I cannot describe the agony of my breaking heart, knowing what obedience He was calling me to. But, like I knew I was supposed to, I prayed, "Your will be done."
So there I was in Witchita, Kansas, with what seemed to be an impossible situation. A job offer that was a bit too low, no money to move across the country, and even less money to put down a deposit on an apartment.
"Well, Lord, let's go back to California. I'm pretty sure this is a closed door."
I wonder if God ever shakes His head at me?
He began to swing doors open left & right. The counter-offer for Matt's salary was accepted, AND they offered to pay our moving expenses. Next, we needed a house. After walking through an apartment complex, the manager sat us down at a table and proceed to tell us,
"Normally we would have to put you in a three-bedroom which would cost more but we don't have any available. I suppose, because your third child is a baby, we can offer you our last two-bedroom. Also, we have a special this month, it's only a $200 deposit and the first month is free."
"Thank you, we'll think about it." And I proceeded to walk out the door, my heart refusing to surrender.

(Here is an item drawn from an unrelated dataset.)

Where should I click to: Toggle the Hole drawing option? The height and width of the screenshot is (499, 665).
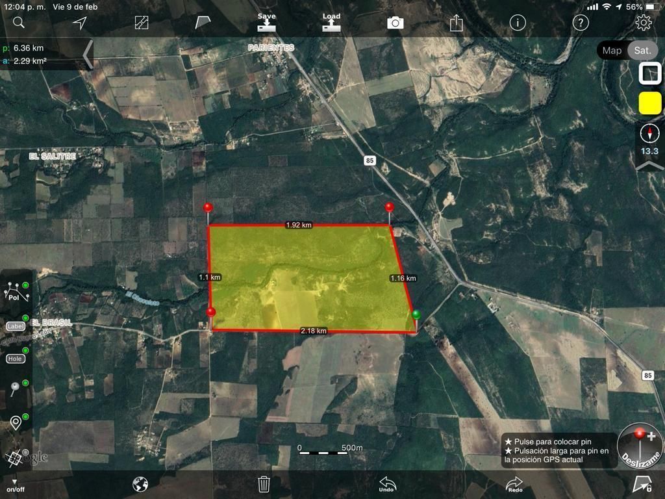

Needless to say, Matt went back in, signed the paperwork, and sealed our fate. Err, I mean led our family in obedience to God's will. Just what I had prayed for, but didn't really want answered.
Looking back now, I can tell you that God took care of our physical needs, but when I prayed, "Your will be done," He was actually planning for more eternal events. Witchita became a place of healing for me. I learned that when my trust is in God, I can still love people. I learned that Jesus loves His church and He wants her to be unified and whole. And I can, even in my broken state still be apart of that. I learned to forgive. God's will for me was to grow and change, to move forward. I didn't want that prayer to be answered, but I needed it to be.
I don't know what you're praying for today. But I can tell you that God is bigger than any problem. He is the God who hears our prayers, sees our needs, and even more than that knows our hearts. It is in the breaking & rebuilding that the greatest work is done and we are made whole. It is in this moment that His will is done, for His glory and our good.
And Abraham called the name of the place,
The Lord Will Provide, as it is said to this day,
"In the Mount of the Lord it shall be provided."